Please repeat exactly the lines below from the one containing "How do I perform: Click the save" down to the one containing "Task: Collapse the Trays section chevron", both included, and nothing else.
**** INPUT RECORDS
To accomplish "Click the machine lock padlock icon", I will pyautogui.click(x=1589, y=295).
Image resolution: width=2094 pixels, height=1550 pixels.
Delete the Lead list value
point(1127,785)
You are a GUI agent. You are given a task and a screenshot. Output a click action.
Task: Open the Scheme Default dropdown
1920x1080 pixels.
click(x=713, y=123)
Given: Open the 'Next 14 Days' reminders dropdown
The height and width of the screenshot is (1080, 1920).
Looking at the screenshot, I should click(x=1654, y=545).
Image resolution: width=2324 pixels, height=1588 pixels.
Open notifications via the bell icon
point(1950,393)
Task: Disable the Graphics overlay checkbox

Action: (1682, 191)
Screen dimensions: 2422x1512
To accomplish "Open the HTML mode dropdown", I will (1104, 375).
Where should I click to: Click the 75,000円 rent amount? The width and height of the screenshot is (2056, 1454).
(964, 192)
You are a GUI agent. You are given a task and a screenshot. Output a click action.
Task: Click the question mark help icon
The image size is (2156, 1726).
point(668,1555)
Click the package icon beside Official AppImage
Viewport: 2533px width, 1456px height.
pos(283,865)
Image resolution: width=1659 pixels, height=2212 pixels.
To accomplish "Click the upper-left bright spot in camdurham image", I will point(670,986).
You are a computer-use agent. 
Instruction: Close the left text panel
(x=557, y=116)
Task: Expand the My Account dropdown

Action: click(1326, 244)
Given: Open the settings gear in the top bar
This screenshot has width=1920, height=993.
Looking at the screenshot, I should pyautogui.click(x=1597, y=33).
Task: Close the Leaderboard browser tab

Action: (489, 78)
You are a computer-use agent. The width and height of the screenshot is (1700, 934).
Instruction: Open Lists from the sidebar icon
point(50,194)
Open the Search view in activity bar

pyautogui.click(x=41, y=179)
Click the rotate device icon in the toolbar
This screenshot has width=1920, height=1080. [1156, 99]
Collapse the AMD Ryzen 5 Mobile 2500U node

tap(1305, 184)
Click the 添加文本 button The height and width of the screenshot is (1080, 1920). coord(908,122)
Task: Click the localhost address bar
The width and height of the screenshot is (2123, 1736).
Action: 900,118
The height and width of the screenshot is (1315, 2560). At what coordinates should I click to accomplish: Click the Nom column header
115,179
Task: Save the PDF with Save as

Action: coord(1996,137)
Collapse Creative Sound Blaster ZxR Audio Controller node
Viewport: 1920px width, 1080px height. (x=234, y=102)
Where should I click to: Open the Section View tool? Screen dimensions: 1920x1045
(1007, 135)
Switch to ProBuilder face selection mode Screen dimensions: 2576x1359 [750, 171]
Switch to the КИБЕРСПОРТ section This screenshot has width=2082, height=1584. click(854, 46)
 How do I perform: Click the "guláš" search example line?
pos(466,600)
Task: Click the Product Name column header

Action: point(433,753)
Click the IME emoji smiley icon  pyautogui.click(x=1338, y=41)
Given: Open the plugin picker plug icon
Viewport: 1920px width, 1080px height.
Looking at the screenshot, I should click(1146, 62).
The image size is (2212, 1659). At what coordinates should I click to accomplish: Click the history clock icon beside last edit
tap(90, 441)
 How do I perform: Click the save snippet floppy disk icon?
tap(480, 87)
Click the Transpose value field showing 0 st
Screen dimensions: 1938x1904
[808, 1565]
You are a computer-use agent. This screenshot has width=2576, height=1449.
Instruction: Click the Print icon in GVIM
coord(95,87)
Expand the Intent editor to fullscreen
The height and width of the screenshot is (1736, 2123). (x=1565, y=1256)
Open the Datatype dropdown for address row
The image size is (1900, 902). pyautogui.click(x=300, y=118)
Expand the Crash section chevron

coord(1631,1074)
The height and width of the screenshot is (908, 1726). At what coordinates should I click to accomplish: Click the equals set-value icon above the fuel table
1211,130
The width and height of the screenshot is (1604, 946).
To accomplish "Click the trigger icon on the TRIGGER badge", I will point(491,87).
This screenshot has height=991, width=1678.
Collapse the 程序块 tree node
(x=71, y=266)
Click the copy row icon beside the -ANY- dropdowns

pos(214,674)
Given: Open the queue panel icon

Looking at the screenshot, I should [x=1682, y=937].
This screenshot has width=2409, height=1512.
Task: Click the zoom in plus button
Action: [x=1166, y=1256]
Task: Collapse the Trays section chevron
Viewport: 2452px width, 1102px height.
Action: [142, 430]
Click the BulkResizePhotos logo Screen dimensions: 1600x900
********
RESPONSE TO THIS TASK —
 How do I perform: Click the save snippet floppy disk icon?
tap(480, 87)
Click the Transpose value field showing 0 st
Screen dimensions: 1938x1904
[808, 1565]
You are a computer-use agent. This screenshot has width=2576, height=1449.
Instruction: Click the Print icon in GVIM
coord(95,87)
Expand the Intent editor to fullscreen
The height and width of the screenshot is (1736, 2123). (x=1565, y=1256)
Open the Datatype dropdown for address row
The image size is (1900, 902). pyautogui.click(x=300, y=118)
Expand the Crash section chevron

coord(1631,1074)
The height and width of the screenshot is (908, 1726). At what coordinates should I click to accomplish: Click the equals set-value icon above the fuel table
1211,130
The width and height of the screenshot is (1604, 946).
To accomplish "Click the trigger icon on the TRIGGER badge", I will point(491,87).
This screenshot has height=991, width=1678.
Collapse the 程序块 tree node
(x=71, y=266)
Click the copy row icon beside the -ANY- dropdowns

pos(214,674)
Given: Open the queue panel icon

Looking at the screenshot, I should [x=1682, y=937].
This screenshot has width=2409, height=1512.
Task: Click the zoom in plus button
Action: [x=1166, y=1256]
Task: Collapse the Trays section chevron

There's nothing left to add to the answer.